Should a line below contain the word "accomplish", report it.

━━ Supplied entries

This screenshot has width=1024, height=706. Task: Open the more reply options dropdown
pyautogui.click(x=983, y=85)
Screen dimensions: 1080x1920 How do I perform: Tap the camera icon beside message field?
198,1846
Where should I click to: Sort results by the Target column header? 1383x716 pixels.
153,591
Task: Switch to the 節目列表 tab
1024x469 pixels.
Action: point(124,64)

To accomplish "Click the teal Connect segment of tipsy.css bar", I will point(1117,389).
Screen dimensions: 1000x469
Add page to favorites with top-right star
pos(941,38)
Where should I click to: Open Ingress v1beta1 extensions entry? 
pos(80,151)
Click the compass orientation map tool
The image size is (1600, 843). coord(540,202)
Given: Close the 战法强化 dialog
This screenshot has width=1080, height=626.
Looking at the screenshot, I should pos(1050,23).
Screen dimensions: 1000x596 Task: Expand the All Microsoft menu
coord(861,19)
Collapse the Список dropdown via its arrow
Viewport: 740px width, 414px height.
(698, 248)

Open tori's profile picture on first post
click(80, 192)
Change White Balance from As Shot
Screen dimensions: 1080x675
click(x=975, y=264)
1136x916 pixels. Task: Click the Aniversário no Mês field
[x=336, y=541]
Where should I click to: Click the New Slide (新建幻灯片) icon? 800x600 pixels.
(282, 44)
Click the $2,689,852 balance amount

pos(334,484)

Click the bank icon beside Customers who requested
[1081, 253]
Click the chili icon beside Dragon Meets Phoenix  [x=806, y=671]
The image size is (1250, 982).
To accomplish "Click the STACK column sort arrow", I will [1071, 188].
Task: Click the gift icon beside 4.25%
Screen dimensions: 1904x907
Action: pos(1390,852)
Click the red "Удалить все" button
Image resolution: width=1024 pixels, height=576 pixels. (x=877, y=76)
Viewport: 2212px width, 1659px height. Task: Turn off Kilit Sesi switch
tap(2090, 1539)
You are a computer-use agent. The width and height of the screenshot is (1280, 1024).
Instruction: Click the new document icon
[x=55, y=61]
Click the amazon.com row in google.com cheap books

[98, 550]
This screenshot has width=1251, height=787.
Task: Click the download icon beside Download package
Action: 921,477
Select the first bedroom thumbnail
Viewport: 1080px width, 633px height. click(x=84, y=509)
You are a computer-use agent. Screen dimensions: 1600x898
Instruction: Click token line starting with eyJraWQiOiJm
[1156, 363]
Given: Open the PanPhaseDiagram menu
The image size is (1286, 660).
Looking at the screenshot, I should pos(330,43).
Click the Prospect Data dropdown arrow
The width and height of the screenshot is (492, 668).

━━━━

__Answer to this problem__:
To accomplish "Click the teal Connect segment of tipsy.css bar", I will point(1117,389).
To accomplish "Click the STACK column sort arrow", I will [1071, 188].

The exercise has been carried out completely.